God need satan..we need satan?

I would like especially Catholics to discuss this:

God need satan…we need satan…
God gave us the ability to choose, God presents one arguement and satan the other…it is still our choice to decide which course of action to pursue…

Evil tends to be selfish,
Good tends to others…

Any comments you can give would be greatly appreciated.

*The Creator is not dependent on the creation. All things exist because they have a purpose. If there was no purpose for Satan to exist he would not exist. Satans purpose though is dependent on God who is Purpose itself.

God needs nothing.
Satan needs God.
We need God.*

God doesn’t need Satan. Lucifer had free will and chose himself over his Creator.
We don’t need Satan. Evil exists in our fallen world because of Satan’s temptings to join him in his choice of self over God. We need God, not Satan.

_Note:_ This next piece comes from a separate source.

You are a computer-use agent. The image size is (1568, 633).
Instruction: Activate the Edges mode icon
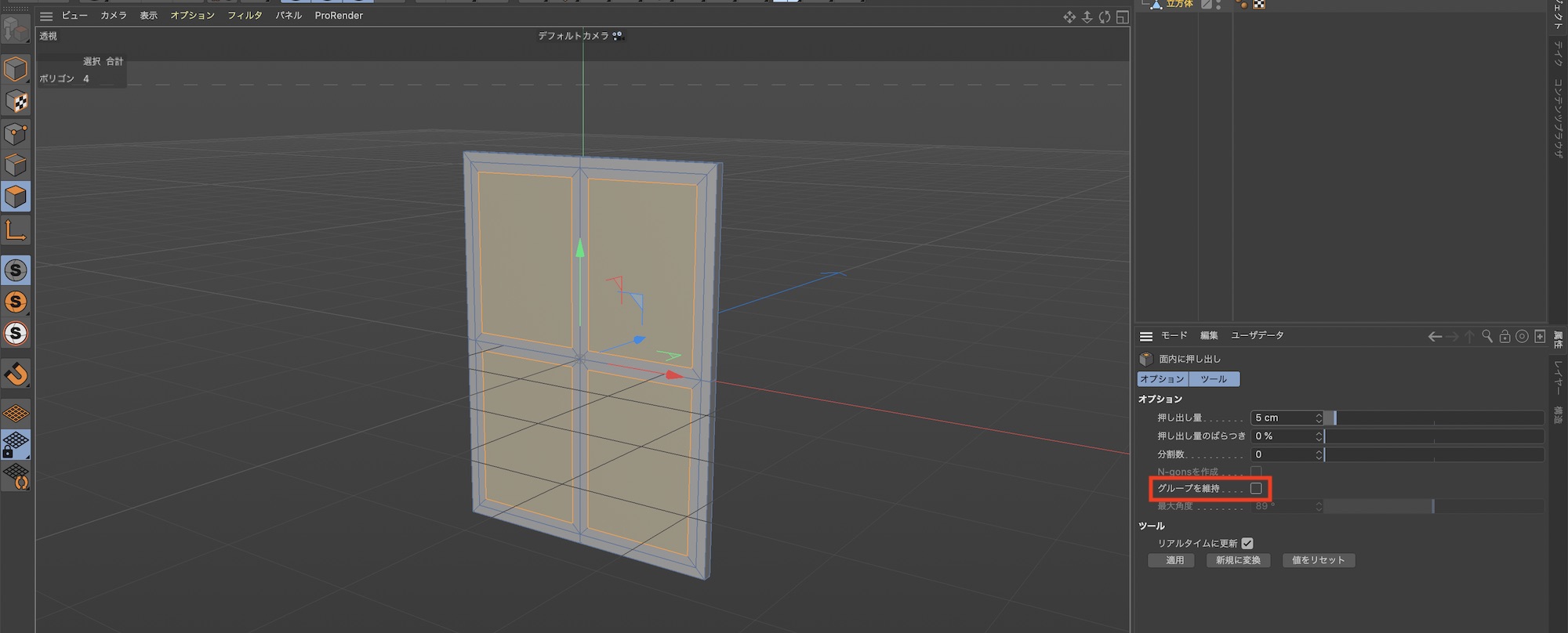16,165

Perhaps you can expound on your intention of the word “need”, because you may mean something that I did not address.

God doesn’t “present an argument”. God presents Himself. He provided revelation of Himself to us. It could be said that Satan certainly presents arguments against God, however.

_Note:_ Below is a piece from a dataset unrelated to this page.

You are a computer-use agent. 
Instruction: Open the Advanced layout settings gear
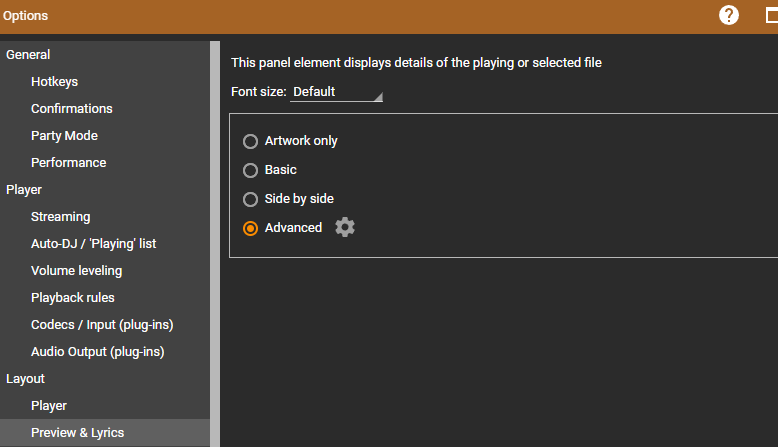tap(345, 227)
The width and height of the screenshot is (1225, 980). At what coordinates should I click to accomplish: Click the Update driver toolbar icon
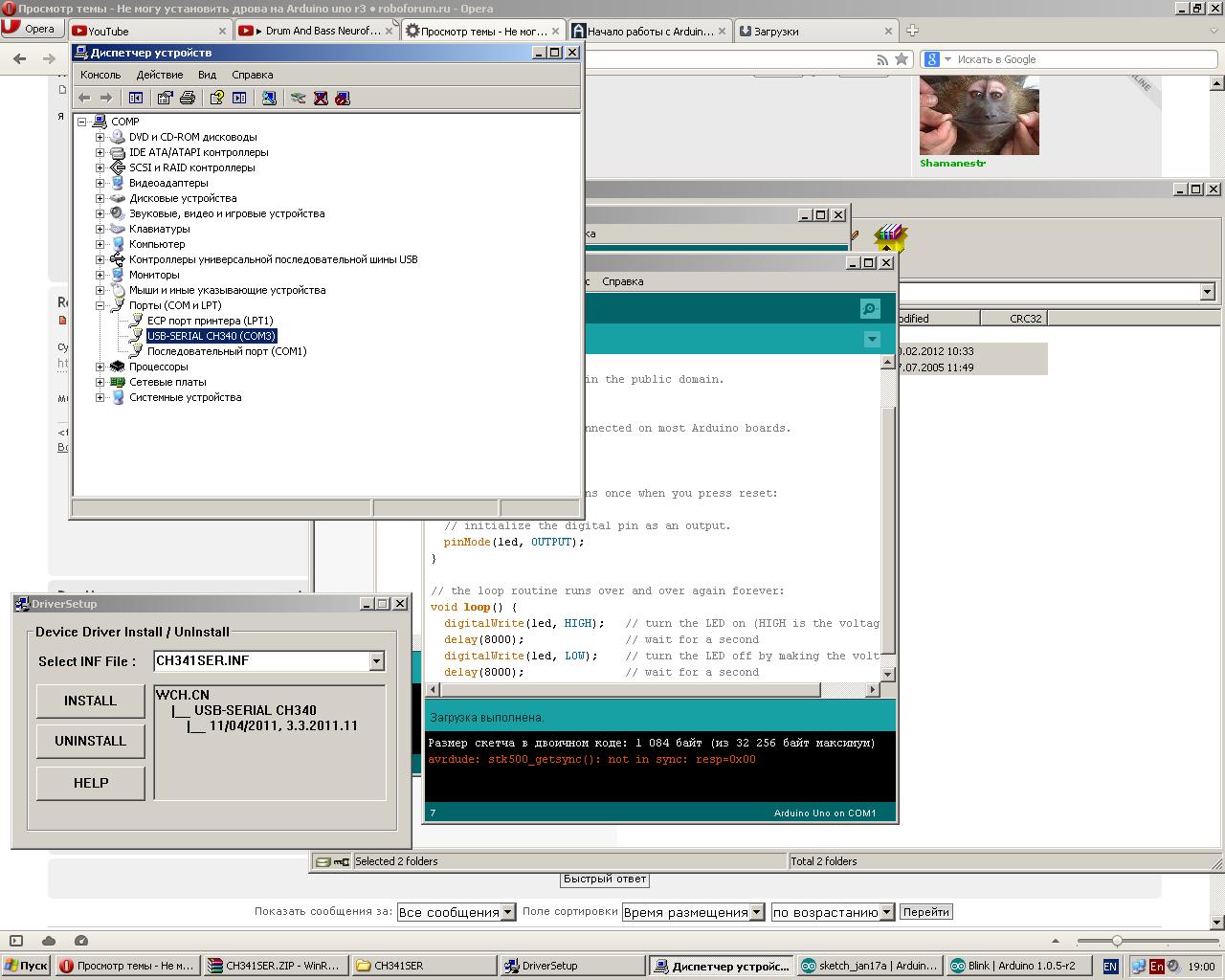(298, 98)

The rest of your comments are essentially correct.

NATURAL IMPULSE
THE good impulse (yetser tov) and the evil impulse (yetser ra) are pictured in Jewish literature as wrestling in perpetual conflict within the heart of man. Satan is usually identified with the yetser ha-ra, the evil impulse. In the book of Job, Satan’s function is described as that of testing the sincerity of men’s characters. In Talmudic literature, Satan’s function is to strengthen man’s moral sense by leading him into temptation. It has been said that every man living shall assuredly meet with an hour of temptation, a certain critical hour, which shall more especially try his mettle.

According to a midrashic statement (Genesis Rabbah 9:9), the existence of the yetser ha-ra in the heart of man and the struggle to overcome it lends high value to the good that emerges from the inner battle. The two conflicting impulses, the good and bad tendencies, are said to be implanted in man as a consequence of his having been formed from the dust and endowed with a soul (Genesis 2:7).

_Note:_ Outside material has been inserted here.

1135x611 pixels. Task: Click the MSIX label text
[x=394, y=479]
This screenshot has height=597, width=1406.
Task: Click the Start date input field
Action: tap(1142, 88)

According to rabbinic thinking, the evil impulse is to be found in man at birth; the good impulse begins to develop when he is thirteen years old. The teachings of the Torah are referred to as the antidote to the yetser ha-ra. Similarly, Ben Sira (21:11) states: “The man who keeps the Law controls his natural tendency.”

In commenting on the two yods in the word " ", (Genesis 2:7), the rabbis declare that God created both the yetser tov and the yetser ra (Berakhoth 61a). The command to love God “with all your heart” they interpret to mean “with both your impulses” (Berakhoth Ma), since both human elements can be employed in the service of God. “Were it not for the yetser ha-ra, no man would build a home or get married or follow an occupation” (Genesis Rabbah 9:9). The phrase “very good” (Genesis 1:31) is therefore explained, as alluding to the yetser ha-ra, frequently used in the sense of the productive urge.

Taken from the Encyclopedia of Jewish Concepts

Genesis 1:31
And God saw everything that he had made, and behold, it was very good. And there was evening and there was morning, a sixth day.